Comment by avar
12 years ago
Using "DMZ" in this context is very confusing, in common usage it means the exact opposite of what you intended.
A lot of home routers have a "DMZ" feature that gives the device you put in the DMZ full access to the outside internet, but restricts their access to other hosts on the local network.
It's typically used for gaming machines when you can't be bothered to forward a lot of ports individually, I have a gaming console in a "DMZ" on my network so I can play games online without fuss.
This is what sdfjkl is intending I think. Have the TVs/Whatever on the other side so they can't scan your network shares to get the information to send back the HQ.
I would be much more effective, straightforward and ultimately more useful though, to firewall the TVs from the internet outbound so they can collect data all they like and never send it home.
Both actually.
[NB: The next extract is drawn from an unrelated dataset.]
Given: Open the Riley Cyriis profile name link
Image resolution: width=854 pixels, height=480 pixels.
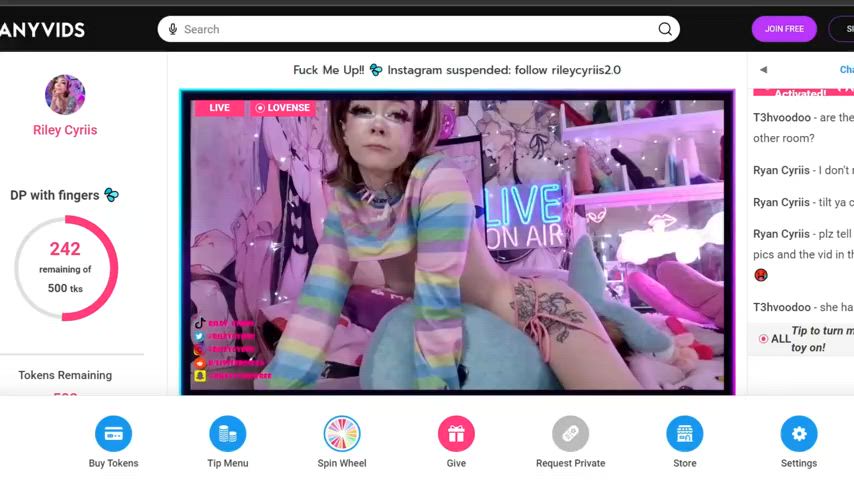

They might need access to your internal network to access your file shares and whatnot, but you'll want to make sure they can access only the parts you want them to, and nothing else, so they can't for example log onto your unsecured printer and collect a list of most recent print jobs, including filenames.
And they might need to access the internet to download firmware updates and stream video, but you don't want them to "LG phone home" and report your midget porn viewing habits, so you'll block that.
Of course all that requires quite a bit of knowledge, time and equipment to set up and is therefore quite unrealistic, so you're better off just hooking up your laptop via HDMI and putting the damn TV into monitor mode, "smart" be damned.